Text of statute as originally enacted

= Hampstead Junction Railway =

Railway line in London, England

The Hampstead Junction Railway was a railway line in north-west London, England, opened in 1860. It connected the existing North London Railway at Camden with the North and South Western Junction Railway at Willesden. It ran through open country but encouraged residential building, providing passenger train connections with the City of London, as well as connecting other lines. It was absorbed by the North London Railway in 1867. Its route remains in use today with the passenger trains of the North London Line as well as heavy freight traffic.

==Origins==

The Hampstead Junction Railway was incorporated by an act of Parliament, the Hampstead Junction Railway Act 1853 (16 & 17 Vict. c. ccxxii), on 20 August 1853 to build a line from Willesden, on the London and North Western Railway (LNWR), to the North London Railway (NLR) at Camden, with a branch to the North and South Western Junction Railway (N&SWJR) at Old Oak Junction.
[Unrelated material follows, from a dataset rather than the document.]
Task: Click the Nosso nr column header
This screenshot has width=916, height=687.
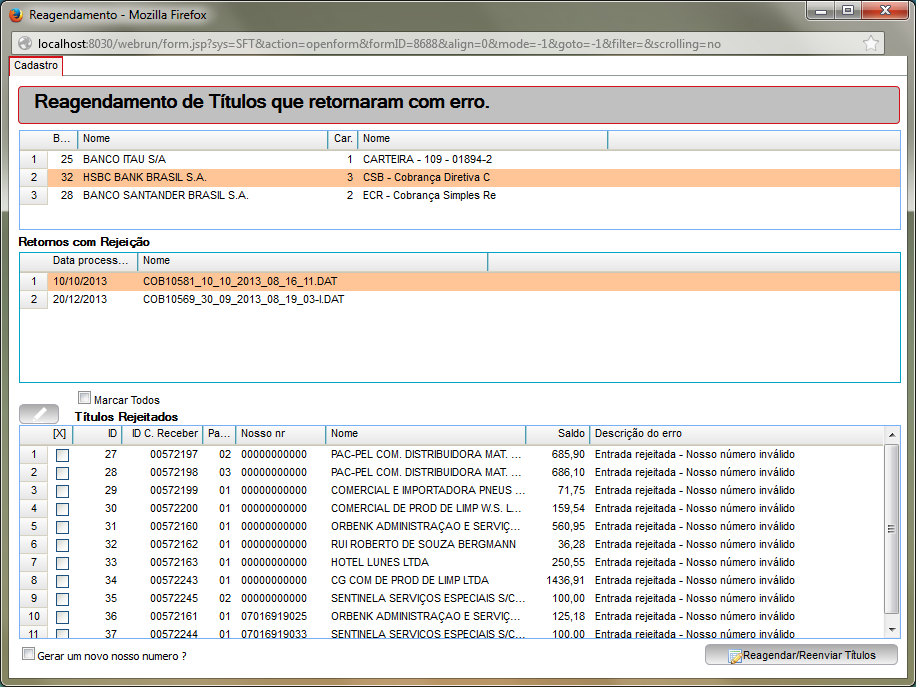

It "was intended principally to enable local passenger traffic on the North London railway to extend west to Kew and Richmond without the need to pass through Camden station and Primrose Hill Tunnel, where enormous traffic on the London and North Western's main line presented a serious obstacle to the running of local passenger trains at frequent intervals".

The North London Railway ran from Poplar, in east London, westward across north London through Canonbury and Camden, to join the London and North Western Railway at Willesden, which lacked a station at the time. As well as connecting with the London docks, the NLR had a connection to Fenchurch Street station in the City of London.

To the west, the North and South Western Junction Railway had opened, diverging southwards from the LNWR main line at Willesden to Kew, where it connected with the London and South Western Railway (LSWR). This gave it access (over the LSWR) to the important town of Richmond.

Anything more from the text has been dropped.